The immigration issue was never easy. But it hasn’t always been this confusing.

For much of the 1990s, the two parties were essentially in lockstep on the issue of immigration. In 2005, Democratic and Republican voters were 5 percentage points apart in their favorability toward immigrants, according to Pew Research Center. But in the last 13 years, attitudes toward immigrants have forked dramatically between the two parties. Today, eight in 10 Democrats and Democratic-leaning voters say immigrants strengthen the country, twice the share of Republicans.

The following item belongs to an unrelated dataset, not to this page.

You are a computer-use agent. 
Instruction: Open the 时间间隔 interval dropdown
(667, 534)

What happened in the mid-2000s to cleave the bipartisan consensus? In 2006, President George W. Bush pushed a comprehensive immigration-reform bill that failed in Congress. While the Senate draft created a path to legalize unauthorized immigrants, the House legislation emphasized border security and punishment for undocumented workers and their employers. The latter bill inspired a round of pro-naturalization protests across the country, which, in turn, caused a backlash among conservative voters. By the end of this maelstrom of bills and backlashes, comprehensive reform had failed and the parties had sharply split on the immigration issue. The latter is evident in the polling, which shows 2006 as the year when Democrats and Republicans split dramatically.


PEW RESEARCH


This split intensified under Obama, the 2016 presidential campaign, and Donald Trump’s presidency. After the Great Recession, white men without a college degree sharply soured on America’s future, and in polls conducted by Kellyanne Conway’s firm in 2014, many explicitly blamed illegal immigration for their economic plight, despite uneven evidence. Donald Trump harnessed this resentment of less educated whites from the start, using his first speech as a presidential candidate to accuse illegal immigrants of importing crime, drugs, and sexual assault.

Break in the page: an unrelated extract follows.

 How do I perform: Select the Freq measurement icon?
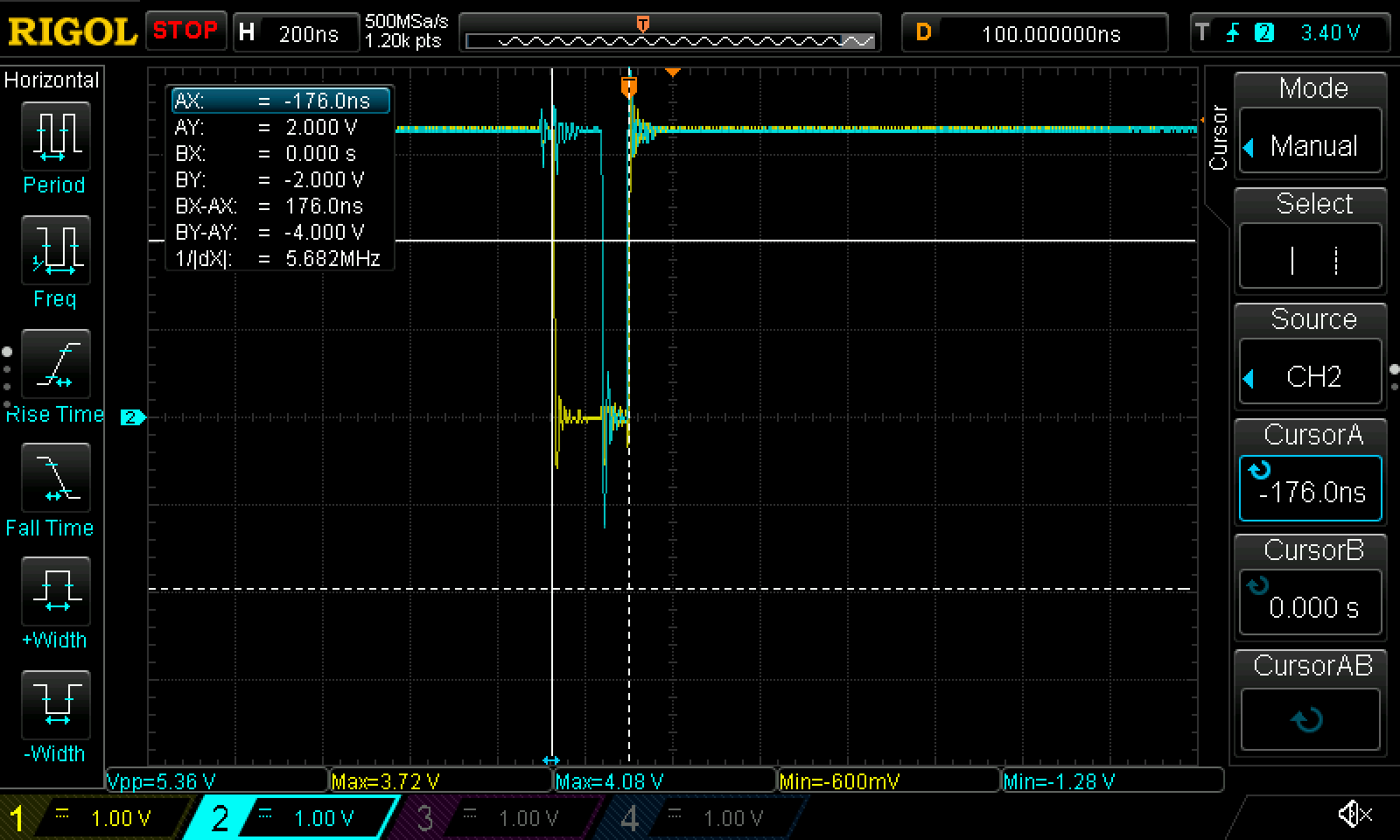pos(55,250)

But the above graph shows, it’s also the case that the Democratic Party has become much more accepting of immigrants—some might say even radically accepting, compared with recent history. There are several possible reasons. As the Hispanic population grew in the 2000s, labor unions that once feared the effect of cheap labor on their bargaining power came to see the naturalization of undocumented workers as a necessary step forward for labor relations. Meanwhile, as Hispanics became the fastest-growing ethnicity within the Democratic Party, Hispanic leaders lobbied for more pro-immigrant policies. Finally, as The Atlantic’s Peter Beinart has written, left-leaning tech leaders have pushed for expanding H-1B visas to let more high-skilled immigrants into the economy.

It’s possible that Democratic unity on immigration is just a proxy for unified opposition to Trump and that, in power, the party would face similar internecine fights over how to legislate on immigration. But this would be unfortunate, because the case for high levels of immigration remains quite strong.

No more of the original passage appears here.